NAIROBI, Kenya, Nov 11 – Safaricom Chief Executive Officer (CEO) Peter Ndegwa says the firm’s plan to launch commercial operations in Ethiopia is on course despite the political uncertainties necessitated by the ongoing Tigray conflict.
Ndegwa said Safaricom Ethiopia PLC, a subsidiary of Safaricom PLC, is already setting up operations ahead of the commercial launch scheduled for mid-2022 even while he admitted that the “telco’s breakeven targets may be impacted by the current conflict .”
Ndegwa said the firm had hoped to break even into the country by year four of operations.
“We are in contact with relevant authorities, we are confident in launching commercial operations while cognizant of the current evolving situation and adapting to it as it evolves,” he said during an investor briefing.
“The firm’s priority is the safety and security of the few employees who are already there,” he added
Ndegwa further expressed confidence that a quick resolution will be made to enable the firm leverage on the Eastern African country’s projected GDP rates coupled with the high sim card penetration rate.

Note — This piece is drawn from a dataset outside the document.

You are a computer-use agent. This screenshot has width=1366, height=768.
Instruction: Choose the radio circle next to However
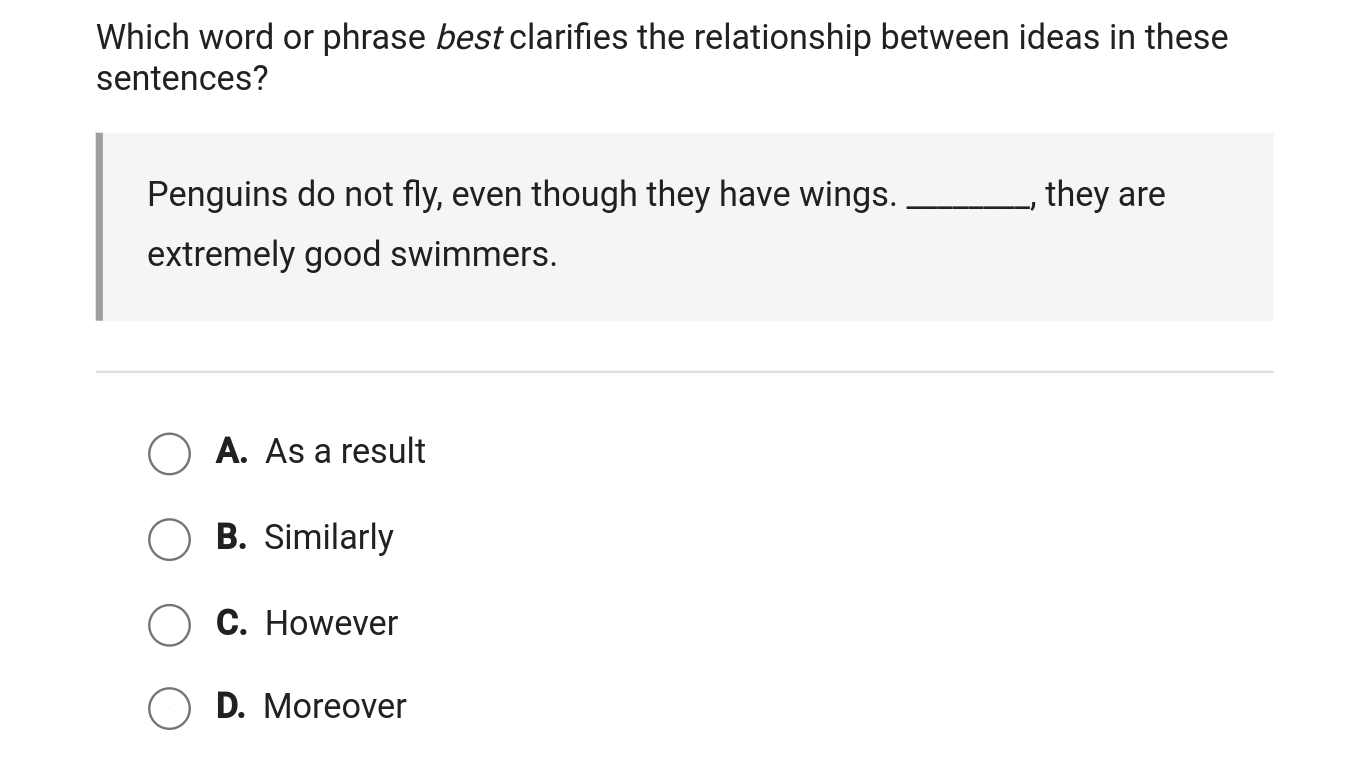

” We remain committed to taking the services to people of Ethiopia,” he said.
Among the risks posed by the firm’s entrant in Ethiopia, Ndegwa added, is the implementation of market liberalization and new regulatory frameworks.
“The opportunities outweigh the risk because the Telcom market liberation has been unquestionably positive, from our experience, the liberalization of Ethiopia’s telecommunications market will be of value,” Ndegwa added.
Ethiopia had granted an operating license to a consortium of firms including Kenya’s Safaricom, Vodafone, and Vodacom, a move that will end the state’s monopoly over its stunted telecoms sector.
The shake-up of the potentially lucrative sector — currently dominated by state-owned Ethio Telecom — is a cornerstone of Prime Minister Abiy Ahmed’s economic reform agenda.